The Love Boat years.

 

“They travel in submarines?”  It must be her Love Boat experience talking.

“No, beneath the surface.  Subtle, insidious messages that undermine the will to live.  Let’s put our thinking caps on.”

Like the playful little girl at heart that she is, she mimes the motion of tying a cap on her head.

“Anything occur to you?” I ask.

“No, not yet.  You?”

“Well, I have a few ideas.”

“Like what?”

“Have you ever read my seminal essay, ‘Put Down That Poem Before You Kill Yourself‘?”

She laughs out loud.  “You are pulling my legs!”

“I didn’t touch you!”

“No, I mean you are being . . .”

“Facetious?”

“That’s not the word.”

“Rambunctious?”

“YES!  Anyway, a poem is beautiful, it cannot hurt you.”

“Au contraire,” I say, slipping into the high school French that got me straight B’s for two years running.  “Poets are more likely than practitioners of any other art form to commit suicide, and the poetry-industrial complex seems to encourage it by over-praising mediocre poets who take their own lives.”

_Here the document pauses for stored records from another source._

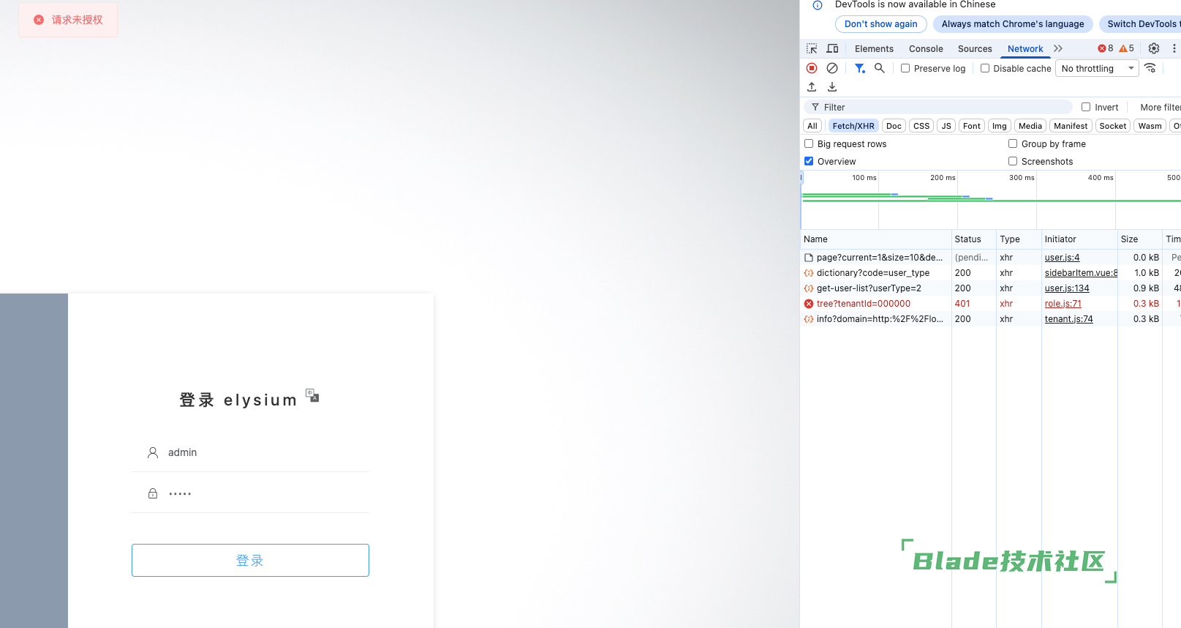Click the import HAR upload icon
The height and width of the screenshot is (628, 1181).
click(812, 87)
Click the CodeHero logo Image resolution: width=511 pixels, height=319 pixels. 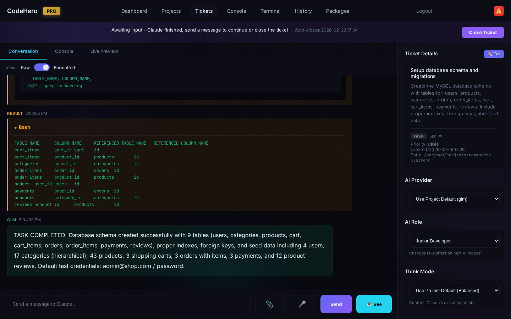click(22, 11)
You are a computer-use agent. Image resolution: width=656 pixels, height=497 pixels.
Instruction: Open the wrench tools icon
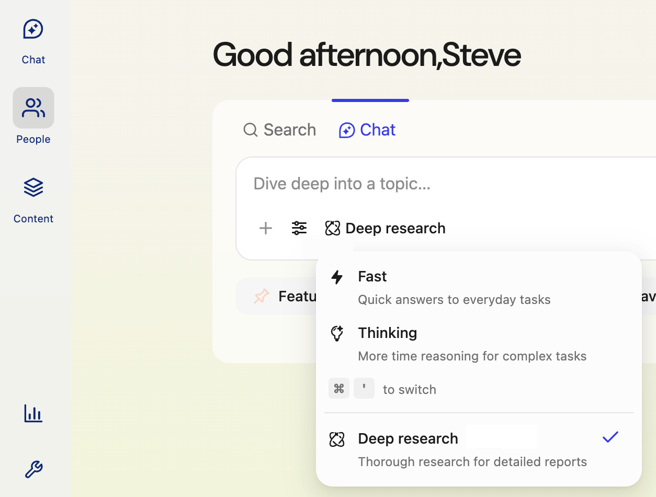[x=33, y=469]
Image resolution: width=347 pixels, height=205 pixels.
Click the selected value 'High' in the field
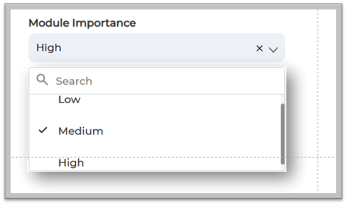[x=49, y=48]
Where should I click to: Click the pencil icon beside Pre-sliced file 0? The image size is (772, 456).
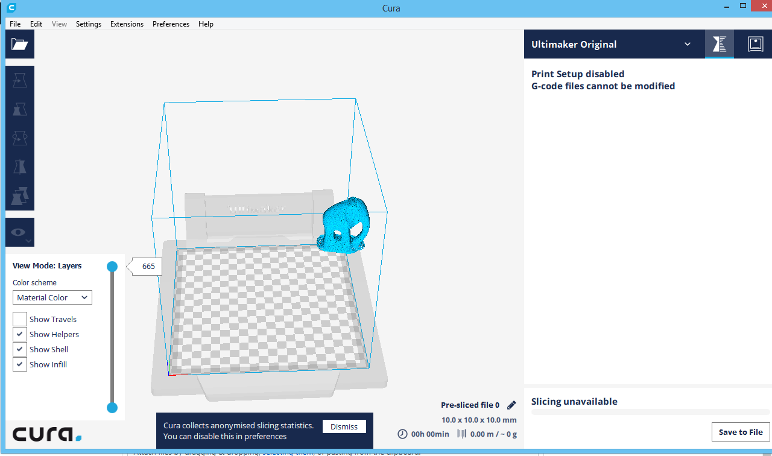click(511, 405)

Anne Sexton:  “Act casual–you mean like this?”

 

“Like who?”

“Well, Sylvia Plath for one, Anne Sexton for another.  You know what Anne Sexton said when she heard Plath had committed suicide?”

“No, what?”

“Good career move.”

She is, uncharacteristically, speechless.  “So . . . no more poems?”

“‘Fraid not, unless it’s going to be ‘Listen my children and you shall hear/of the midnight ride of Paul Revere’–that sort of thing.”

She is a bit glum and makes a pouty little moue with her lips.  “Well, at least we still have music to make us happy!”

“You may want to hold off on that one as well.”

“Music is no good?”

“Yes.  I looked in Wikipedia . . .”

“Wikipedia–it is not even a real encyclopedia, like you can ride to the beach!”

“The entry for ‘Songs about suicide’ is two hundred and one pages long.”

“Really?”

“Yep.  Some paint a rosy picture of self-murder, such as ‘Suicide is Painless.’”

“It is painless?”

“Sure.  Why else would The New York Times cover it in the SundayStyles section, like it’s a trendy restaurant in the Hamptons, or some dingbat entertainer’s new line of clothing.”

This, finally, gives her enough pause to stop the constant flow of chatter that is the ‘cuchi-cuchi’ lady’s most endearing quality.  “Well, it is comforting to know my husband died without pain,” she says.

“But . . . he shot himself.”

“Still, when I get to heaven, I will tell him ‘Perhaps I should not have made such beautiful music for you, the man down there told me it is a leading cause of suicide.”

“Did you say . . . heaven?”

“Yes–where else would he go?”

“Uh, actually, you know the Roman Catholic Church is the last holdout on suicide.”

“They hold out–what?”

“They say if you commit suicide you go straight to hell, do not pass Purgatory, do not collect $200.”